Making the grief quilt with my mum...
I think this little film, made with the help of my brother Dan, is a perfect representation of how it felt to make this quilt. So I won’t add much more in writing, but I just wanted to give some extra context about how I came to know of grief quilts below.
Shall we begin with what is a grief quilt?
A grief quilt, also known as a bereavement quilt or memory quilt, is a quilt that honours someone who has passed away. It can be a way to remember and heal after a loss. More traditionally, widows’ quilts had a muted or monochrome colour palette of black and white. In this case my mum and I wanted to celebrate the life of my grandma, who i’ve always called Grum. She was the matriarch of our family who delighted in wearing lipstick and eating ice cream every single day.
There is a long history of grief quilts which dates back to well before I was born. Many communities have sewn collectively to commemorate, honour and remember those who are no longer with us. The biggest example that comes to mind is the NAMES Project AIDS Memorial Quilt, which was started in the mid-eighties to celebrate the lives of people who have died of AIDS-related causes. Weighing an estimated 54 tons as of 2020, it was the largest piece of community folk art in the world. It was conceived in 1985 during the early years of the AIDS pandemic, when social stigma prevented many AIDS victims from receiving funerals. I first saw photos of it laid out across Washington DC when I was a teenager and I never forgot the scale and message of it: it was so powerful.

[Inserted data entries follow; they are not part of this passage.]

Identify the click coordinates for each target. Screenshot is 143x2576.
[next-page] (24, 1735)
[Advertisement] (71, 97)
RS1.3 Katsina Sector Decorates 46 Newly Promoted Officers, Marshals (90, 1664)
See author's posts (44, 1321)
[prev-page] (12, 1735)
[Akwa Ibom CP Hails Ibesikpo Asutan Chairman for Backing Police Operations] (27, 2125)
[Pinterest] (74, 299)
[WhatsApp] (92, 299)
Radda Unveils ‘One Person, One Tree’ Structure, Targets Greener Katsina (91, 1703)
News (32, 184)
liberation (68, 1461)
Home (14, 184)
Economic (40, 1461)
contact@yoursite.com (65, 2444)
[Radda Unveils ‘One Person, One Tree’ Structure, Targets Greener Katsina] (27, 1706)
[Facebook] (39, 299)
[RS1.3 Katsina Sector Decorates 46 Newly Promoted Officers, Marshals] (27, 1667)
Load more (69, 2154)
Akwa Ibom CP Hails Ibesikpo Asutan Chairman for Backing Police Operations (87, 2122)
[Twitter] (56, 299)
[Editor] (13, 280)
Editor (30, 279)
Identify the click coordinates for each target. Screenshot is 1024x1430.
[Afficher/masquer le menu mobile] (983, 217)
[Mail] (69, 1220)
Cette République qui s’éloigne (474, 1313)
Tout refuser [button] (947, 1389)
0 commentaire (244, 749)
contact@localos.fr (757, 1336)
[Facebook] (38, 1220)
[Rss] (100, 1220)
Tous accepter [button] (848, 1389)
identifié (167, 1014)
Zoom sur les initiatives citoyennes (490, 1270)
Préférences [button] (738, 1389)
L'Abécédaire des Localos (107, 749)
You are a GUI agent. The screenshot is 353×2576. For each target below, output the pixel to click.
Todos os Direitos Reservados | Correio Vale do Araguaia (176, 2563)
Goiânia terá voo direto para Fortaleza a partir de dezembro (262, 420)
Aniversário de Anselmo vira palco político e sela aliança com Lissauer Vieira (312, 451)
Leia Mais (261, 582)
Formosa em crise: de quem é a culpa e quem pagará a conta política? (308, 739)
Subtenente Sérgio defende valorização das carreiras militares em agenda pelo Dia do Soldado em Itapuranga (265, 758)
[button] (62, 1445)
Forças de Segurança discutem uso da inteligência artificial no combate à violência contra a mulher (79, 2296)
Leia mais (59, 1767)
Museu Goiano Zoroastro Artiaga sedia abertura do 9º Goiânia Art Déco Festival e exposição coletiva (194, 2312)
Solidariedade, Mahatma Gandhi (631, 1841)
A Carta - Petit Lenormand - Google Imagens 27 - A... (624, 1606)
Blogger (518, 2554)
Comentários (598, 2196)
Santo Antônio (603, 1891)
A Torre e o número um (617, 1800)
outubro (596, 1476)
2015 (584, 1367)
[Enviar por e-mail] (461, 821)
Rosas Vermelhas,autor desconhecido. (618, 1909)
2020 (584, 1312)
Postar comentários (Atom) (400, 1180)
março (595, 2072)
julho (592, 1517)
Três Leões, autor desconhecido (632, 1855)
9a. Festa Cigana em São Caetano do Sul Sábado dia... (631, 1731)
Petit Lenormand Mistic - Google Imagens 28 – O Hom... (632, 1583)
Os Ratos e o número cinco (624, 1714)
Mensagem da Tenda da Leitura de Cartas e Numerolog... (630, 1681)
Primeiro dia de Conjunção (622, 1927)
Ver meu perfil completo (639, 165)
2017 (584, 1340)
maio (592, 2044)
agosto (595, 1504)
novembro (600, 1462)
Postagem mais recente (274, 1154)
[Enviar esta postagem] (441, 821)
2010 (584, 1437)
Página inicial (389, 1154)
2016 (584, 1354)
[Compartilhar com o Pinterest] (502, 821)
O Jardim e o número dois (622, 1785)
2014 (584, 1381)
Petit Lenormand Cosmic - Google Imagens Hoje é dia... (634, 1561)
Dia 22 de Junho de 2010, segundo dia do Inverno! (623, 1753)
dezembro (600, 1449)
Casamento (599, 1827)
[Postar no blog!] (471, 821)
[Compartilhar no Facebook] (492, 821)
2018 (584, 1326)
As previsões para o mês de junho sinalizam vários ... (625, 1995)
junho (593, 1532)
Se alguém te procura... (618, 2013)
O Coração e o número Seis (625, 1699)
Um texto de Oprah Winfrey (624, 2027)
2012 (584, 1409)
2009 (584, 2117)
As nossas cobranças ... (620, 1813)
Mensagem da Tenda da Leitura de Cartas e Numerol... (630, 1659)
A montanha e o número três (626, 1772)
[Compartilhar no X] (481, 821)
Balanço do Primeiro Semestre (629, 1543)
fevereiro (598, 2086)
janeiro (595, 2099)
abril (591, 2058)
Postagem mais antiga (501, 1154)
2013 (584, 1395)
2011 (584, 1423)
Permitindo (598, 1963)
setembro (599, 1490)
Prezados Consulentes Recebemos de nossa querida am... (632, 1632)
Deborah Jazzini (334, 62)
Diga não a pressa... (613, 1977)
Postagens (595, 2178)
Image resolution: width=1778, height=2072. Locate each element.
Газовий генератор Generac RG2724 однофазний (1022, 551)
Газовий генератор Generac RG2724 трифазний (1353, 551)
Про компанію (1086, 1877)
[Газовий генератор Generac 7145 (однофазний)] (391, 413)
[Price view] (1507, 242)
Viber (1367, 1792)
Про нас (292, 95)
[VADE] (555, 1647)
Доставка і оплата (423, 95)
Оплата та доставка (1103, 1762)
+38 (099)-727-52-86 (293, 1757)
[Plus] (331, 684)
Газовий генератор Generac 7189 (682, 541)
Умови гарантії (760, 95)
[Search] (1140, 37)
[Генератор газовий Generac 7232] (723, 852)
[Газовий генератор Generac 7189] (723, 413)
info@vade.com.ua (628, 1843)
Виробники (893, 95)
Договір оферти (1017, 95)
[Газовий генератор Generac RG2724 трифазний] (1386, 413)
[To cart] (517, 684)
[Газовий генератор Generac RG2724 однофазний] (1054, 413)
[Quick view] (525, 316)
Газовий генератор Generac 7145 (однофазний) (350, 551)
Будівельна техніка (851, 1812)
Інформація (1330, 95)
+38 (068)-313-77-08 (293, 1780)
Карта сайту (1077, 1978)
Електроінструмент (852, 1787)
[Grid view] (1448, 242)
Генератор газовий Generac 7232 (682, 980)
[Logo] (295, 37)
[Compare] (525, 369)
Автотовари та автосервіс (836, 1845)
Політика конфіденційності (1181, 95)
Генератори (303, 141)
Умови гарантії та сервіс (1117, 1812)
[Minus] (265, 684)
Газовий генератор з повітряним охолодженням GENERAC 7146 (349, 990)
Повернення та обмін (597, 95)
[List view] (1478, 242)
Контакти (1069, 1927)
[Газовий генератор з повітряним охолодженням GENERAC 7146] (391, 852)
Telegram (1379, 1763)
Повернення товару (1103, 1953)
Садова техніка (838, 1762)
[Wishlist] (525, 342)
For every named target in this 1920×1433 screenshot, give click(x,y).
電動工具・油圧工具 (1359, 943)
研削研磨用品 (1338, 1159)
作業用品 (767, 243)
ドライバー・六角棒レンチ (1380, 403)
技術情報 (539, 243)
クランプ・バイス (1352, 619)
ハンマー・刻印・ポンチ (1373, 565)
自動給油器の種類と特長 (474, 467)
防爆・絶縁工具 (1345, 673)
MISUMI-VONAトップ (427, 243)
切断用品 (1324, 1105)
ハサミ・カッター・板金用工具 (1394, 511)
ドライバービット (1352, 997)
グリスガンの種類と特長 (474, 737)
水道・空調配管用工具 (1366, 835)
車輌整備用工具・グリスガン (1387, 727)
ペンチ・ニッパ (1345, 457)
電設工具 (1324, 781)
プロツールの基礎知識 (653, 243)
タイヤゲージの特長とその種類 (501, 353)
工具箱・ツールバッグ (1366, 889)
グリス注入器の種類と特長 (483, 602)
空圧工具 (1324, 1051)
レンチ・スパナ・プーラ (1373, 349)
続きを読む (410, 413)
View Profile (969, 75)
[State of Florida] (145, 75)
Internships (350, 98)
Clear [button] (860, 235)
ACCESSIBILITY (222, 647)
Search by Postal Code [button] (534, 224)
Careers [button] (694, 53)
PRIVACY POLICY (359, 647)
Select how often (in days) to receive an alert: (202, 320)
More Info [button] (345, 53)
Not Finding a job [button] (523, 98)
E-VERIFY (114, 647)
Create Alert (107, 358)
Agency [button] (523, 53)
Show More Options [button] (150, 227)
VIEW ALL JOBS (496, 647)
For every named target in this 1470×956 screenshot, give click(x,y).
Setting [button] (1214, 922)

I feel like humanity has been in a state of collective grief for half a decade. The collective loss of human life in the last five years has been almost impossible to process. Grandparents dying feels like the natural cycle of life, a grief that most people will know at some point; if the grandparent has lived to an old age it rarely feels like great tragedy. But the grief can still floor you when it does happen. Grandparents are your best link to the past and a key to understanding your present. When they pass, your family tree loses its roots and becomes a parental trunk with a load of sibling saplings.
In making this quilt, mum and I had the time and space we needed to be together and process Grum’s love. I hope the this little film gives you a sense of the creative process. For anyone experiencing loss, my heart goes out to you. I really believe in the simple power of cutting out shapes, stitching them together and making something anew. I think doing that with someone you love or for someone you love can imbue the fabric with an almost talismanic comforting quality. Thank you for allowing me to share this little project of ours with you.
This quilt is part of a series of work entitled Assemble To Honour. It is made up of six large-scale textile pieces to honour birth, death, love, grief, sex and sleep. Stitching my matriarchal rights of passage into cloth, with the intention of processing what my body and soul is feeling more deeply. When the conversations have been had, the food has been eaten, the prayers have been said, what’s left is the fabric. To comfort, to protect, to love and to hold.